> Task directions
Copy the data verbatim from the line with "You are a computer-use agent. Image" to the line with "Action: click(64, 804)", both included.

> Entries supplied
++++

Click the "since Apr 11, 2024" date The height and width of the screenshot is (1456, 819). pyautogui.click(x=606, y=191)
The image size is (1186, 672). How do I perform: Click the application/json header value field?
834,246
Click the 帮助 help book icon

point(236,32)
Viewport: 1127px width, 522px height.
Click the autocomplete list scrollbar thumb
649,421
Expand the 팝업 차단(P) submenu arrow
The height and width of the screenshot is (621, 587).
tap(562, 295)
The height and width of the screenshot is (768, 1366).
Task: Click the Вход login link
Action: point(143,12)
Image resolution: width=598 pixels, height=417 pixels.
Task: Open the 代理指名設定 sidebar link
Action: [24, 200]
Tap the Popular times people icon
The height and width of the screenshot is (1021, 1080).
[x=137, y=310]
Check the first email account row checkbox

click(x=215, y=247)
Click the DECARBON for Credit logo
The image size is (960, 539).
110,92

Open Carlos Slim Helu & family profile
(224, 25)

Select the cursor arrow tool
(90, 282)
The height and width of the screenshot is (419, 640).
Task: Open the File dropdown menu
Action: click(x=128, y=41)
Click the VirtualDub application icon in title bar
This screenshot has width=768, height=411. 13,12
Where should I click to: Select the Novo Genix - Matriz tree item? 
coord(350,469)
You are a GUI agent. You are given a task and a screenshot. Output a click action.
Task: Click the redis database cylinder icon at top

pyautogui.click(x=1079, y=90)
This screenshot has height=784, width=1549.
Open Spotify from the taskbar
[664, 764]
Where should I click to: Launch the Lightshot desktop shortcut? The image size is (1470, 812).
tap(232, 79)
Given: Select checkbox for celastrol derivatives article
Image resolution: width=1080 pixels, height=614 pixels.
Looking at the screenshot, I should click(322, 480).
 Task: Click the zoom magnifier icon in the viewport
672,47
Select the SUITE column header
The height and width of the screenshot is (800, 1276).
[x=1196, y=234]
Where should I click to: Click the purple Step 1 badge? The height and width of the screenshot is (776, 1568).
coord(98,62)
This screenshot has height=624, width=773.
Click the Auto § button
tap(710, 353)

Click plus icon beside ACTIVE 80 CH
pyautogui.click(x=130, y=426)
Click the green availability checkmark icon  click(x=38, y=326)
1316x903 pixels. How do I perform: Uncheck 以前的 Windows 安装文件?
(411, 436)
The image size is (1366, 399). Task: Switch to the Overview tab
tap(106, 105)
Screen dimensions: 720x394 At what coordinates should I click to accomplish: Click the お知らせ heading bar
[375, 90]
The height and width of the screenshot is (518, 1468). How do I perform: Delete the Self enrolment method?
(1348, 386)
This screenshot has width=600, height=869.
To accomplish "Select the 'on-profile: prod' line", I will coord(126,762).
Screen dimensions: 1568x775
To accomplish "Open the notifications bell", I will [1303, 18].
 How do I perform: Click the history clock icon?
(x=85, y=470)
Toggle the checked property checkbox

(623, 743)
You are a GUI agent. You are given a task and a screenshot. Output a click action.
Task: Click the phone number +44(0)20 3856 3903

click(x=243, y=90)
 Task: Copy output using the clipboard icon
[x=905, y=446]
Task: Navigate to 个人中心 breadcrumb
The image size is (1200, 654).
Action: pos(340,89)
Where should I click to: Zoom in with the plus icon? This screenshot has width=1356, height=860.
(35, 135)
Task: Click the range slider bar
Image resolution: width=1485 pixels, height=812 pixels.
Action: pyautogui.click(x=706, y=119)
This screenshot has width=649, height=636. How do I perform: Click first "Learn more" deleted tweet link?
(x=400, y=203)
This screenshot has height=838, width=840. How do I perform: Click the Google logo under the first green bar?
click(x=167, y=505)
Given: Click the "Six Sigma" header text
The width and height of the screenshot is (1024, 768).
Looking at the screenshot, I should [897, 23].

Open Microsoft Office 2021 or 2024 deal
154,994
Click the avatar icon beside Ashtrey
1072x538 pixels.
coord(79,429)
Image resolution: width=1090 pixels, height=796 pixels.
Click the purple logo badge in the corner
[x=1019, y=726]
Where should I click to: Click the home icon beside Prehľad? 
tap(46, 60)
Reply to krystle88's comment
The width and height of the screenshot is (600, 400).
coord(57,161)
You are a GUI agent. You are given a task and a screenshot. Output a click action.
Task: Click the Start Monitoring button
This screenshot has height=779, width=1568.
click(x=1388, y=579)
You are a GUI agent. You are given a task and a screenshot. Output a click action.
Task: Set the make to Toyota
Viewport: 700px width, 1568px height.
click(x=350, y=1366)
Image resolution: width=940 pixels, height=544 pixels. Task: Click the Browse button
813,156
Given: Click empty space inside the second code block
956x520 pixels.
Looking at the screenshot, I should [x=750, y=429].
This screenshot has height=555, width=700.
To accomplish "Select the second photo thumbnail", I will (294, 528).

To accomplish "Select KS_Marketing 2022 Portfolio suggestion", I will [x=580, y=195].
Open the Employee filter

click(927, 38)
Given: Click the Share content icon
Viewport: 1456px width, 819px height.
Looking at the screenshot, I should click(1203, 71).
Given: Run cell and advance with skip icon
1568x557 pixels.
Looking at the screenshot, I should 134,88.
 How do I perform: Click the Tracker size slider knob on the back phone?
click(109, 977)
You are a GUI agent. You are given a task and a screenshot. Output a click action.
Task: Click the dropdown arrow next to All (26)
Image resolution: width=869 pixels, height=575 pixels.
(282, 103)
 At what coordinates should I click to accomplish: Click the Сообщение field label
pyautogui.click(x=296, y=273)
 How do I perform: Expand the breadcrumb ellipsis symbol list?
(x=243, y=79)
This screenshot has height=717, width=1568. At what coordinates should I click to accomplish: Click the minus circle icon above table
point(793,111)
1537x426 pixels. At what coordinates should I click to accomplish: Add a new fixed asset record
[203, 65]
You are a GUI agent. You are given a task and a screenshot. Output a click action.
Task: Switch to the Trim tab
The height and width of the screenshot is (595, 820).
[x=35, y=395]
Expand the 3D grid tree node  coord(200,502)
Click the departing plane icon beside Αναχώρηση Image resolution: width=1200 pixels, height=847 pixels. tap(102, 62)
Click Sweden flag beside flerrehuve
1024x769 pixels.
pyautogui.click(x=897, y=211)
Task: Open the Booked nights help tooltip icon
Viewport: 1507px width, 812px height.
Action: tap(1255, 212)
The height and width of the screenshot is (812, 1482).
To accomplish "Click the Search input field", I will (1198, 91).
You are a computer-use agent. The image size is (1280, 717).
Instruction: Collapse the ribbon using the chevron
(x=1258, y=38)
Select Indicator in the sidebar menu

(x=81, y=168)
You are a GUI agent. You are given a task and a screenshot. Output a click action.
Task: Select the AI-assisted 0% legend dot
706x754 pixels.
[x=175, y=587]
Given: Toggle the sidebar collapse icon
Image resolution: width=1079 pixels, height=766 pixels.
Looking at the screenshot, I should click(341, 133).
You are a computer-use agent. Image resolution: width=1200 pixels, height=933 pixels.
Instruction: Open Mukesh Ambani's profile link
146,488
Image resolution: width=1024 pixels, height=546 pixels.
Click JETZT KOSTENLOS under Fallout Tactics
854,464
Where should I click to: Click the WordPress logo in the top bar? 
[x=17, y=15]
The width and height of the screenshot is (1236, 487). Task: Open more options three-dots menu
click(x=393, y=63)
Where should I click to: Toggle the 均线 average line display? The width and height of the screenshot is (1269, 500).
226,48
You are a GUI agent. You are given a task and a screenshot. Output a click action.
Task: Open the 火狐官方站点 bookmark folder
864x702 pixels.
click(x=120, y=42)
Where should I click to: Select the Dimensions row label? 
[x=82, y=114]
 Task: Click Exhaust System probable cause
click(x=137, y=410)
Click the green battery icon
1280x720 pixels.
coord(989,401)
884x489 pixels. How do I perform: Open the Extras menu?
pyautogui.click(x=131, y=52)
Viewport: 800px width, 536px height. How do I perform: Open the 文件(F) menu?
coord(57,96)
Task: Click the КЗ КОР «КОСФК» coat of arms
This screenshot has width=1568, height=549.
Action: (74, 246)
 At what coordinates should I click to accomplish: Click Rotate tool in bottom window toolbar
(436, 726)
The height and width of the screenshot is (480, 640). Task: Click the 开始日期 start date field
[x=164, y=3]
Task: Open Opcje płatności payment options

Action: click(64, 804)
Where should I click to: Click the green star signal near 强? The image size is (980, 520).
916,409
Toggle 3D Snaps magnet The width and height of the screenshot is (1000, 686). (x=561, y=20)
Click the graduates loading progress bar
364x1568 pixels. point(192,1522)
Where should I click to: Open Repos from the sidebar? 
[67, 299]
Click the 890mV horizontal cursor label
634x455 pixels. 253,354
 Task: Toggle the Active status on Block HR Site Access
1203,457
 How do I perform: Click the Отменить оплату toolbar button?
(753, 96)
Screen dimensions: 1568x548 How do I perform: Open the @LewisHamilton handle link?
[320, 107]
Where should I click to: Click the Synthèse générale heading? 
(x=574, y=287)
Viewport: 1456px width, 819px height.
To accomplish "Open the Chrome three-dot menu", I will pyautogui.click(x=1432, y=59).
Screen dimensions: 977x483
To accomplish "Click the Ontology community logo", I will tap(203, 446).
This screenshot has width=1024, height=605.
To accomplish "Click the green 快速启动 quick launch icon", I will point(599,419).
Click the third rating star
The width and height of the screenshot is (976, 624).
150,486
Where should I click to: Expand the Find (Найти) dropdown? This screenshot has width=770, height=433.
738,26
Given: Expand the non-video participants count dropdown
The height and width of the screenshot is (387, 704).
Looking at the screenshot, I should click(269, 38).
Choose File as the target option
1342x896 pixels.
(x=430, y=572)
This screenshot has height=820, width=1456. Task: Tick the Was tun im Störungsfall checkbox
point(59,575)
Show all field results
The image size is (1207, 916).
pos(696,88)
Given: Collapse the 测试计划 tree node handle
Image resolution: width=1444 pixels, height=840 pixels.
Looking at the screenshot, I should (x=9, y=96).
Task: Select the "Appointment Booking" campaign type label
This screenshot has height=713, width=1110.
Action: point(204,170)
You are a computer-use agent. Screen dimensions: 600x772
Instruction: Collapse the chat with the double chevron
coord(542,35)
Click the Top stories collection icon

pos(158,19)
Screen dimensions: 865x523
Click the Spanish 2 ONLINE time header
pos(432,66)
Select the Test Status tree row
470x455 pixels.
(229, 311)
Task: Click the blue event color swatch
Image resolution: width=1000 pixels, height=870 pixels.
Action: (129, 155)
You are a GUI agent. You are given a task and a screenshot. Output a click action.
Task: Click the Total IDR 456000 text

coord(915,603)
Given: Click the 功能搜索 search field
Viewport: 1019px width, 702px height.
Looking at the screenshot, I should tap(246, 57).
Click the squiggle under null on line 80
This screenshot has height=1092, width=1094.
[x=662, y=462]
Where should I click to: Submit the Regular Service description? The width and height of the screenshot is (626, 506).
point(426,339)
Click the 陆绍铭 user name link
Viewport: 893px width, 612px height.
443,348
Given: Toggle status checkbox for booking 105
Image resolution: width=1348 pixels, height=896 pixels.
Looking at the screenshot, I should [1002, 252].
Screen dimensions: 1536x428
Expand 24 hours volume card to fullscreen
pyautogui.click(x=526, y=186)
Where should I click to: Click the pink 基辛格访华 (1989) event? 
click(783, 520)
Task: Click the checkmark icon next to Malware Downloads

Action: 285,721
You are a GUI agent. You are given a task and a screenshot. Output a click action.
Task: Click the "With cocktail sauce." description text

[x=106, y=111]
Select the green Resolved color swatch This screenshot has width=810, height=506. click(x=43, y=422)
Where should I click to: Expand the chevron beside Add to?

++++

> Complete answer
You are a computer-use agent. Image resolution: width=1200 pixels, height=933 pixels.
Instruction: Open Mukesh Ambani's profile link
146,488
Image resolution: width=1024 pixels, height=546 pixels.
Click JETZT KOSTENLOS under Fallout Tactics
854,464
Where should I click to: Click the WordPress logo in the top bar? 
[x=17, y=15]
The width and height of the screenshot is (1236, 487). Task: Open more options three-dots menu
click(x=393, y=63)
Where should I click to: Toggle the 均线 average line display? The width and height of the screenshot is (1269, 500).
226,48
You are a GUI agent. You are given a task and a screenshot. Output a click action.
Task: Open the 火狐官方站点 bookmark folder
864x702 pixels.
click(x=120, y=42)
Where should I click to: Select the Dimensions row label? 
[x=82, y=114]
 Task: Click Exhaust System probable cause
click(x=137, y=410)
Click the green battery icon
1280x720 pixels.
coord(989,401)
884x489 pixels. How do I perform: Open the Extras menu?
pyautogui.click(x=131, y=52)
Viewport: 800px width, 536px height. How do I perform: Open the 文件(F) menu?
coord(57,96)
Task: Click the КЗ КОР «КОСФК» coat of arms
This screenshot has width=1568, height=549.
Action: (74, 246)
 At what coordinates should I click to accomplish: Click Rotate tool in bottom window toolbar
(436, 726)
The height and width of the screenshot is (480, 640). Task: Click the 开始日期 start date field
[x=164, y=3]
Task: Open Opcje płatności payment options

Action: click(64, 804)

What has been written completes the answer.